I hadn’t thought much about Elizabeth Short, more famously known as the Black Dahlia. It didn’t seem a particularly interesting case. It seemed to fetishise the victim, and my fascination with crime has always been directed at the killer. What drives a person to kill, more specifically. During my Dearly Departed Tour, the subject of the Black Dahlia was touched upon briefly. It made me realise a lot of what I knew was misinformation, or urban lore. She hadn’t been found with a black dahlia in her hair. She hadn’t simply been killed. She had been held, tortured, and abused. She hadn’t been found outside her home, but in a stretch of undeveloped land. The death scene photos are horrific.
During our trip I picked up a book called Severed, about the Black Dahlia case. The best part about the book was that it focused on the life of Elizabeth Short, and not as much on the investigation. It gave a voice to the victim, someone who had lived a complicated life through complicated times. A woman punished throughout her life for wanting to be an actress, for wanting to make something of herself, for being “too beautiful”, and for simply wanting to live.

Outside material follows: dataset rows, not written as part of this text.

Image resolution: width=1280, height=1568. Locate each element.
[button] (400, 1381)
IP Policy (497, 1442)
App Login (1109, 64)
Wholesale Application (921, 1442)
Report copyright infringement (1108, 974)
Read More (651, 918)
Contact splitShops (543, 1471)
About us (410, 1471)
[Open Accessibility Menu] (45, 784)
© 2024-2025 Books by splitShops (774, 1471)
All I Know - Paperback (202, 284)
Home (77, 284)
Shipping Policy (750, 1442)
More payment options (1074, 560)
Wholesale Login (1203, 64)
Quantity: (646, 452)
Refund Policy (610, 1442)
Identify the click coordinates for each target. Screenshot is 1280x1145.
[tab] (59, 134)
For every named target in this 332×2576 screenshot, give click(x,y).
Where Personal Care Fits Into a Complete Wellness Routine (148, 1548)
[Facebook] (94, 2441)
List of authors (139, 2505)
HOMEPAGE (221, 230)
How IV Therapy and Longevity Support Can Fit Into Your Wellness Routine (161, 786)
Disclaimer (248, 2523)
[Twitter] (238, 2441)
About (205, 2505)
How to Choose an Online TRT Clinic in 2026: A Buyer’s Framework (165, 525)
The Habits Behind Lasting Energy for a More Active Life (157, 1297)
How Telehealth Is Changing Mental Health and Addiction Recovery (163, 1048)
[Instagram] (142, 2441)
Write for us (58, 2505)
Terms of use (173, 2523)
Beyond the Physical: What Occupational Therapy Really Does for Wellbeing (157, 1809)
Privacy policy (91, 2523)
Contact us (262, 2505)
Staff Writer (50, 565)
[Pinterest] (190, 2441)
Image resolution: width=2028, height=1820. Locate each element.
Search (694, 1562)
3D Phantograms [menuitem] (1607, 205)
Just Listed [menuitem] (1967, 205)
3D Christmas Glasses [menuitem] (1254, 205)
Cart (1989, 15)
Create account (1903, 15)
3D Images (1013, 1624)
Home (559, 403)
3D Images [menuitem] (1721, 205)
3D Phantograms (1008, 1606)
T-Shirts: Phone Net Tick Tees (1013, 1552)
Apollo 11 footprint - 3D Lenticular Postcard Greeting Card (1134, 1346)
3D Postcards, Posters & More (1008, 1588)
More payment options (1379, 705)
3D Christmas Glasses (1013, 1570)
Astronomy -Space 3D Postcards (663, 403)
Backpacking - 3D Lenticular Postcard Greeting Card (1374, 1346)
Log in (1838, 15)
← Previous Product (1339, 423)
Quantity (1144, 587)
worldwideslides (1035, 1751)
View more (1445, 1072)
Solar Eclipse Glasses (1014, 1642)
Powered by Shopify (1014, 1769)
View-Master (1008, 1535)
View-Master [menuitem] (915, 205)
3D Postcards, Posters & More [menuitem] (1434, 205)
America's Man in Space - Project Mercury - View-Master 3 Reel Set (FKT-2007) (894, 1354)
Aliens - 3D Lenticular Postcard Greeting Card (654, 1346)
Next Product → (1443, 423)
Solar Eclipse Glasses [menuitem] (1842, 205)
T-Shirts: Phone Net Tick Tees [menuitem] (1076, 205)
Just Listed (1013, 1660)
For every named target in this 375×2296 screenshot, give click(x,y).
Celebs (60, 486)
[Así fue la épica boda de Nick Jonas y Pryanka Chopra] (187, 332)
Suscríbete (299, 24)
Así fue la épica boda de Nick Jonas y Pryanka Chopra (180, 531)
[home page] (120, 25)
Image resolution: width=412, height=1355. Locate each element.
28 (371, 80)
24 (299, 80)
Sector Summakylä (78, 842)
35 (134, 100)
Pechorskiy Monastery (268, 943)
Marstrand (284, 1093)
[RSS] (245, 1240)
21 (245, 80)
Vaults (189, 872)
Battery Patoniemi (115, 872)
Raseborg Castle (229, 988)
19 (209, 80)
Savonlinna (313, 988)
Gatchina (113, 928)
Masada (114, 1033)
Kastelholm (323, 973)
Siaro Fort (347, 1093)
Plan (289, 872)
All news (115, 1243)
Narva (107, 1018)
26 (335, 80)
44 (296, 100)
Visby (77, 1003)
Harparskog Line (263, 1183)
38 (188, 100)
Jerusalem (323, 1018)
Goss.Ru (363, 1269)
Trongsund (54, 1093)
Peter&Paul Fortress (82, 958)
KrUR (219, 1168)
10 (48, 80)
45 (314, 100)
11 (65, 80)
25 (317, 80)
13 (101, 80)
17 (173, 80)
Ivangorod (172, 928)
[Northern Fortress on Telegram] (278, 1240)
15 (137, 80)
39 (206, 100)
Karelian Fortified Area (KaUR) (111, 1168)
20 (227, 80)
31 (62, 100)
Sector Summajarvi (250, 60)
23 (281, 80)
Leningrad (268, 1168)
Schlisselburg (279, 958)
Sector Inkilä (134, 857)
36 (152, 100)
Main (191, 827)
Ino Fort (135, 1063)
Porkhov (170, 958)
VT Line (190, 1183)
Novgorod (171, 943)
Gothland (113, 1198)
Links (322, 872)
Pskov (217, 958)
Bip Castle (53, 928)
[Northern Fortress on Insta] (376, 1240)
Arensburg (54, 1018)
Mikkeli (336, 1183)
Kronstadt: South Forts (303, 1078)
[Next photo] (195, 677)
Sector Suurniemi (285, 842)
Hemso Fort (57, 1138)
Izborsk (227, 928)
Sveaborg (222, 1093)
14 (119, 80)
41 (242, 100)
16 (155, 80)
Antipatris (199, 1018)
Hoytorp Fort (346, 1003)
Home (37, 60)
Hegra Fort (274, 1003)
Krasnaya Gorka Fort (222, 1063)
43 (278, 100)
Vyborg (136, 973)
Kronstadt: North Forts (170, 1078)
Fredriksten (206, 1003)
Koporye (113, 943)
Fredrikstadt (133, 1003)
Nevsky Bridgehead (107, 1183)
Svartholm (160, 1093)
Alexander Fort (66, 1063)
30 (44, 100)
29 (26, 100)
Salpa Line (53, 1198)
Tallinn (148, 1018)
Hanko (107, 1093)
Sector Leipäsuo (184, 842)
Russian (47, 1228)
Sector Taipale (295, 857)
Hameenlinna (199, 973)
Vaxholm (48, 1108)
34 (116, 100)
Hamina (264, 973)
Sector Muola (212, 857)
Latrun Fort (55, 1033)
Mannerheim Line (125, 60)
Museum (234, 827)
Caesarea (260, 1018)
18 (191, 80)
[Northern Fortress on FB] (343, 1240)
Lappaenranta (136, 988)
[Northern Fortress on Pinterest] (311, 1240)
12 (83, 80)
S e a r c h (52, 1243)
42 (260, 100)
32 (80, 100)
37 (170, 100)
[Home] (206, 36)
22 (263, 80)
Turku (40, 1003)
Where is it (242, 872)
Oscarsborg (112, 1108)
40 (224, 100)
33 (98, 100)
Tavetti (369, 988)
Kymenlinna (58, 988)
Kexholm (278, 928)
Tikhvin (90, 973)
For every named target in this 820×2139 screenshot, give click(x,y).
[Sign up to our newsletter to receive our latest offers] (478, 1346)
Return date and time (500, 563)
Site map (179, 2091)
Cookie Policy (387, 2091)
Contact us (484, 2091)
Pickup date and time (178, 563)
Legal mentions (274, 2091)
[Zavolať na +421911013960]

What saddened me the most is that Elizabeth Short had wanted to be famous. Now it is her dismembered corpse that is most famous, all sorts of rumours generated about her life becoming the myth of this “tragic woman”. Reading this biography reminded me of what I had been like in my early twenties. How I had left home to try and make sense of my life, how working a minimum wage job sometimes leaves you hungry. Not everyone gets out of that alive.
I thought about the parallel with Charles Manson, who had also wanted to be famous. Rotting in jail as he may be, he at least has a life, and a voice. Charles Manson has gone down in history and notoriety for being Charles Manson. Elizabeth Short went down in history for being murdered. There seems to be something to be said about men and the permissions they are given in life, the expectations set upon them that don’t involve being proper, or getting married, or giving up freedom. All you want to be is an actress and you end up brutally murdered. If you’re a mentally unstable psychopathic poor excuse for a man, you end up with your own cult to do your bidding, your surname adopted by a rock star, and your songs recorded by the Beach Boys and Guns N’ Roses.
I read that Elizabeth’s mother had buried her in Oakland, away from the attention of Los Angeles. That she’d moved to Oakland to be close to her daughter. I noticed the cemetery was only half an hour walking from where we were staying in Oakland. It seemed like too good a story to pass up.
Finding Elizabeth Short’s grave took a while. It is a discreet red marble plaque up on a hill, with a beautiful view of San Francisco covered in clouds. Everything about the setting seemed the antithesis to the Los Angeles story. The murder, the brutality, the quest for stardom, the hounding by the press, the loneliness and savagery of her death.
I laid my flowers on the grave and we walked back down the hill. I looked back and could see the green paper the flowers were in, all the way down the road. I thought about her standing there, alive and smiling, in a pretty dress. There’s a photo of her sitting on a wall, looking out at the distance like all the possibility of her particular American Dream is ahead of her. It seems the best way to remember her.